» WORK REQUEST A:
Do these statements agree with the text below on COVID booster shots? Answer yes or no for each and quote the words from the text that decide it: (i) Canadian data put nearly 60 per cent of COVID deaths among people aged 80 or older; (ii) Miller said the risk of severe outcomes really takes off at about 50; (iii) Miller expects recommendations soon for a COVID shot less than once a year.
» WORK REQUEST B:
How would you put this sentence from the text below on COVID booster shots into Spanish: "People with compromised immune systems or serious medical conditions are also more vulnerable, Miller added."

It’s been four years since COVID-19 was declared a pandemic, and new research suggests your age may determine how often you should get a booster shot.

Why do the guidelines focus so much on age?

The rationale behind the latest spring guidelines, Miller said, is that someone’s age remains one of the greatest risk factors associated with severe COVID outcomes, including hospitalization, intensive care admission and death.

So that risk starts to shoot up at about 50, but really takes off in individuals over the age of 75, he noted.

Canadian data (new window) suggests the overwhelming majority of COVID deaths have been among older adults, with nearly 60 per cent of deaths among those aged 80 or older, and roughly 20 per cent among those aged 70 to 79.

People with compromised immune systems or serious medical conditions are also more vulnerable, Miller added.

Will people always need regular COVID shots?

While the general population may not require shots as frequently as higher-risk groups, Miller said it’s unlikely there will be recommendations any time soon to have a COVID shot less than once a year, given ongoing uncertainty about COVID’s trajectory.

Going forward, I suspect for pragmatic reasons, [COVID vaccinations] will dovetail with seasonal flu vaccine campaigns, just because it makes the implementation much more straightforward, Miller said.

And although we haven’t seen really strong seasonal trends with SARS-CoV-2 now, I suspect we’ll get to a place where it’s more seasonal than it has been.

» SUPPLIED INFORMATION:
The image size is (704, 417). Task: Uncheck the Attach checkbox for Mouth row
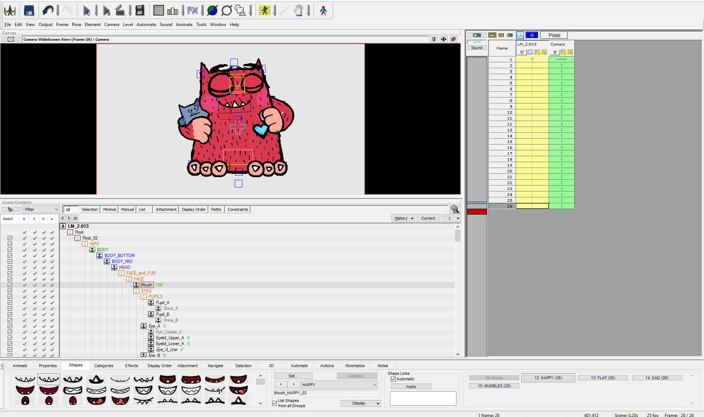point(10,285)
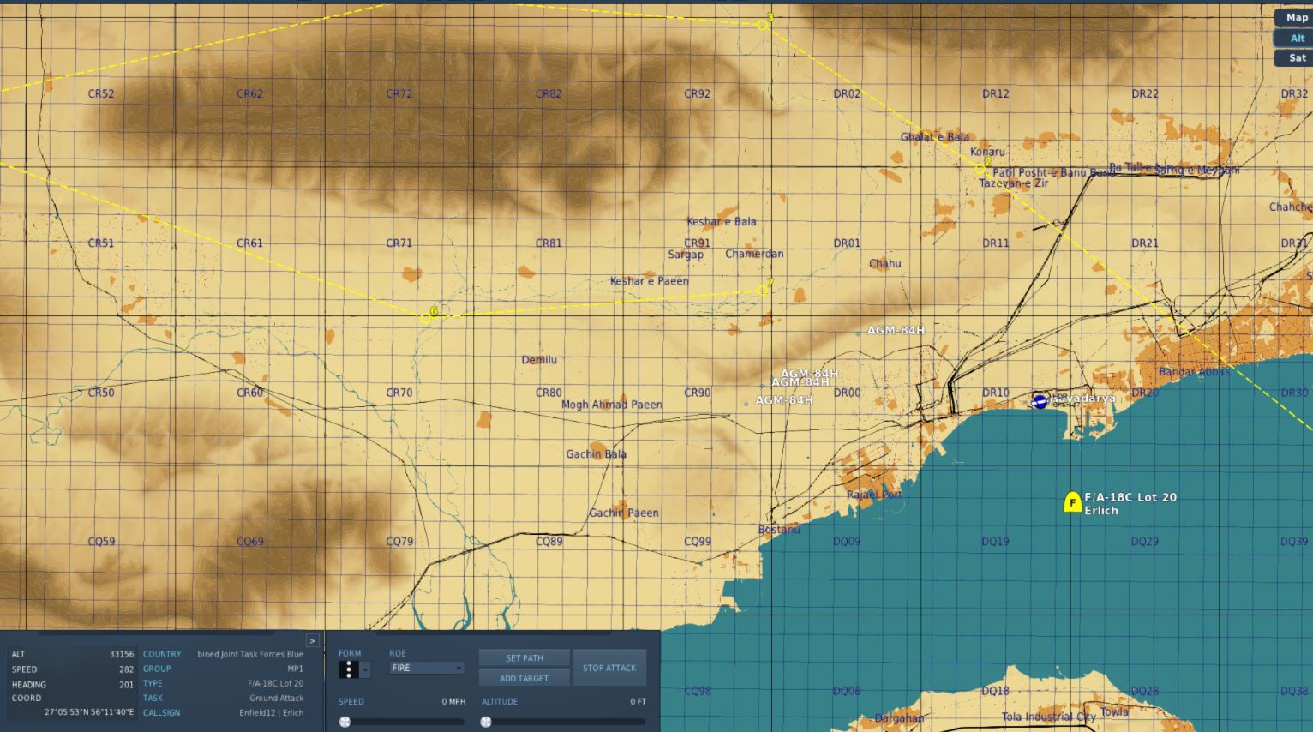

---

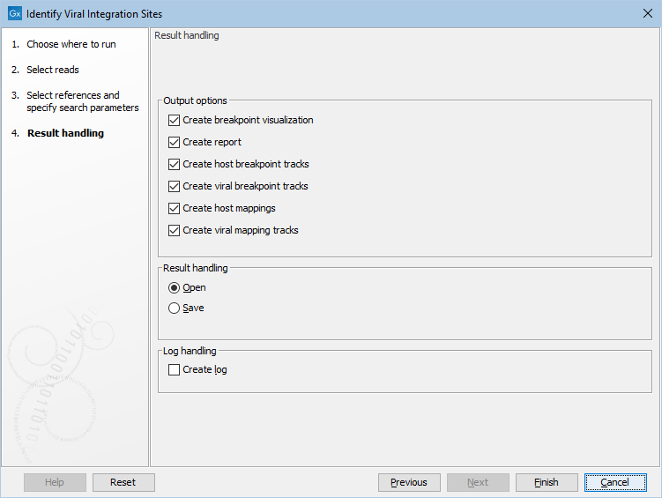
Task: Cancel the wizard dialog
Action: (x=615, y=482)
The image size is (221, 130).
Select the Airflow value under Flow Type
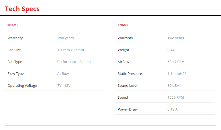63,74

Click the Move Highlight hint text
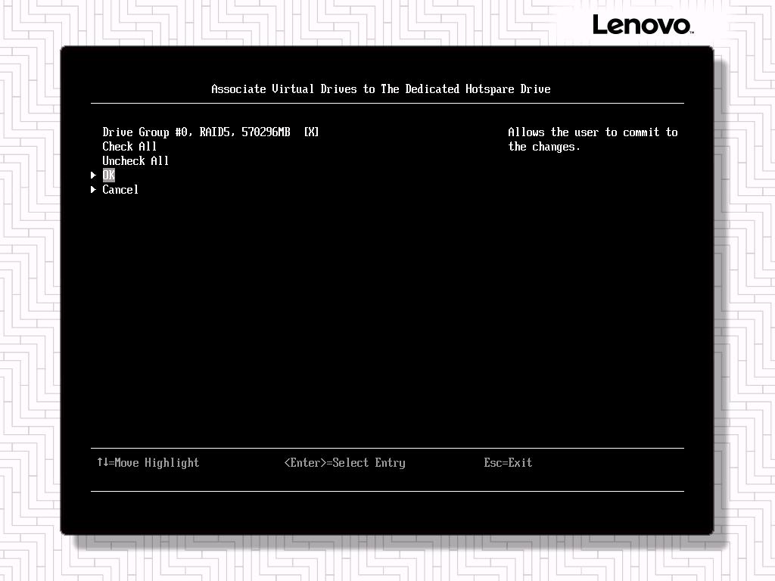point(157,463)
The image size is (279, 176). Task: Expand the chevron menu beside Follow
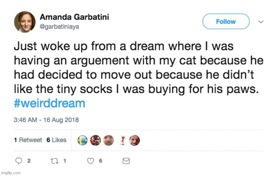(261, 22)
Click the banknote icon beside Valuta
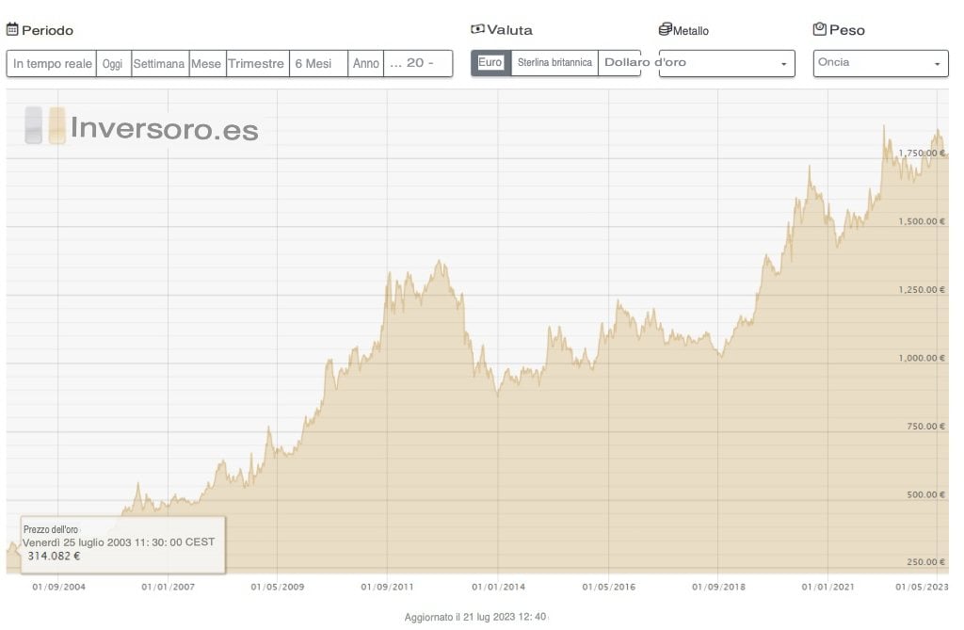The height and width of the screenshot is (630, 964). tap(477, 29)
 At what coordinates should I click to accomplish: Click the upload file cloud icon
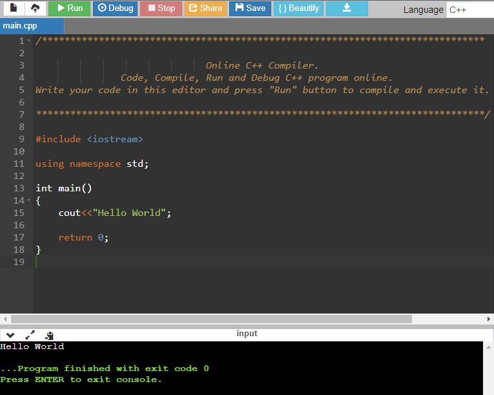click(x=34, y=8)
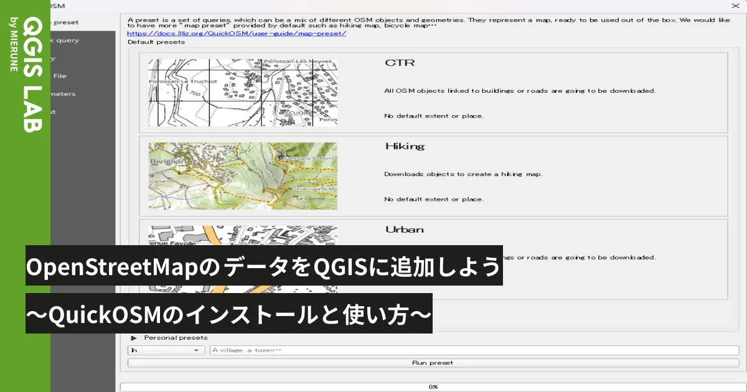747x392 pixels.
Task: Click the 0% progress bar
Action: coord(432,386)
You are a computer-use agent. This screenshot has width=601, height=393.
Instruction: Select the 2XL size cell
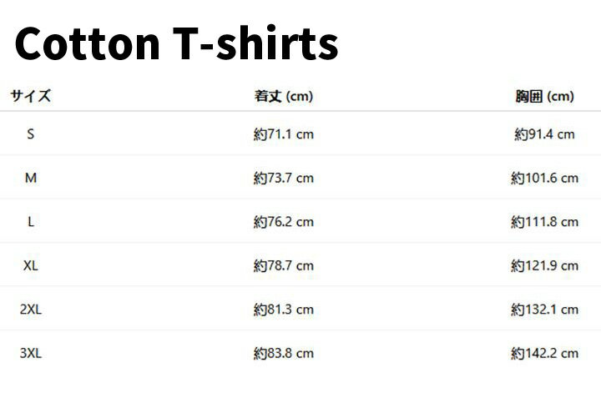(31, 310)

* * *

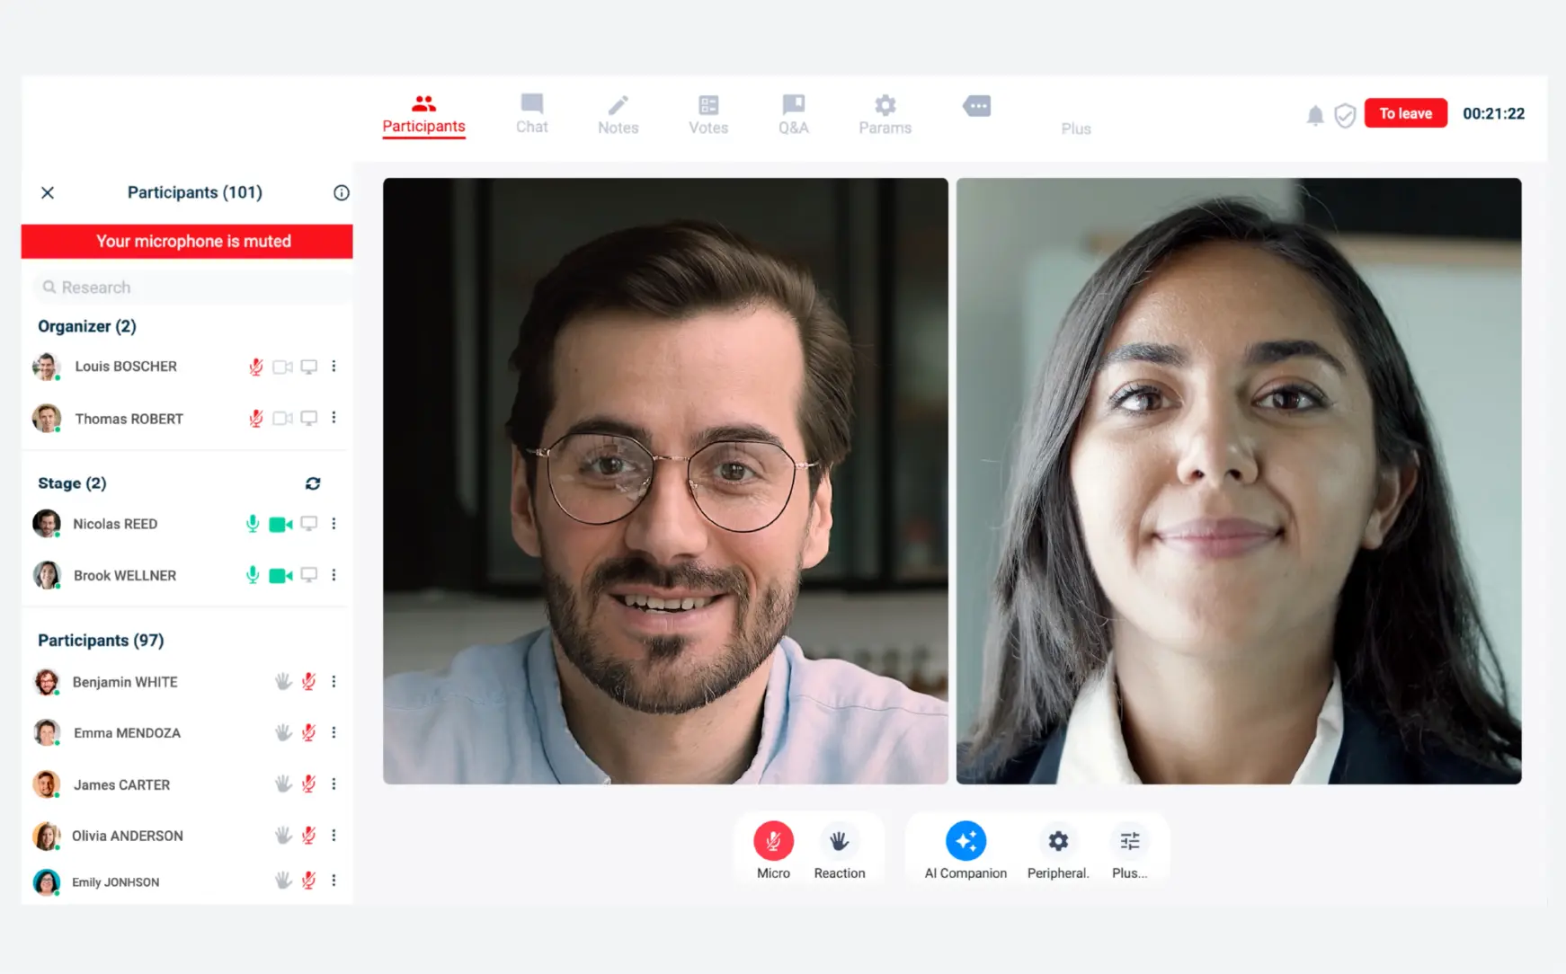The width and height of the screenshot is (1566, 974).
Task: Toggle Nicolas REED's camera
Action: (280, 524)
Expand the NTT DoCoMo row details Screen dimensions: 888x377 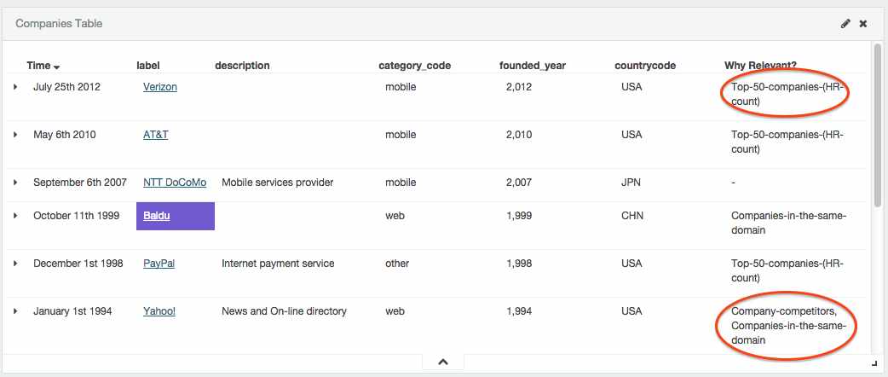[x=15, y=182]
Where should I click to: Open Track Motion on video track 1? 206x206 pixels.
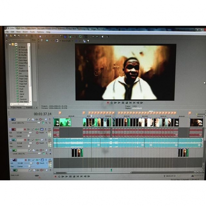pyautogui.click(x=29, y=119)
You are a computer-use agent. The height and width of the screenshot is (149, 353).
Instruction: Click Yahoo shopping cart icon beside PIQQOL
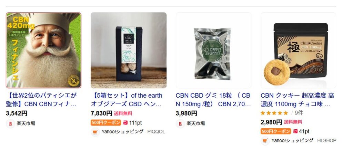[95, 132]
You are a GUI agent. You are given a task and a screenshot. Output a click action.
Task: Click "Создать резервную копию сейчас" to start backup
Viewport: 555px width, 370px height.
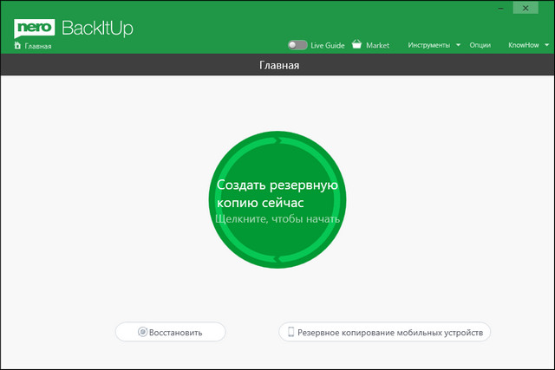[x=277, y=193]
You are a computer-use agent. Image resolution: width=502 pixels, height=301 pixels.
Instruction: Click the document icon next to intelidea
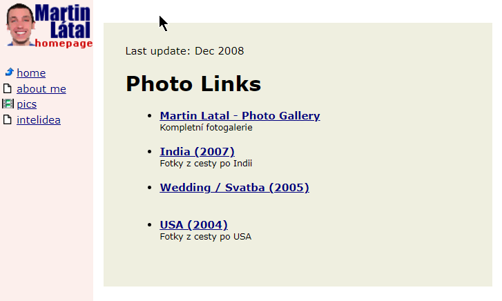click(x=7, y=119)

» FINAL ANSWER A:
(i) Yes: "nearly 60 per cent of deaths among those aged 80 or older"
(ii) No: "So that risk starts to shoot up at about 50, but really takes off in individuals over the age of 75"
(iii) No: "it’s unlikely there will be recommendations any time soon to have a COVID shot less than once a year"

» FINAL ANSWER B:
Las personas con sistemas inmunitarios comprometidos o afecciones médicas graves también son más vulnerables, añadió Miller.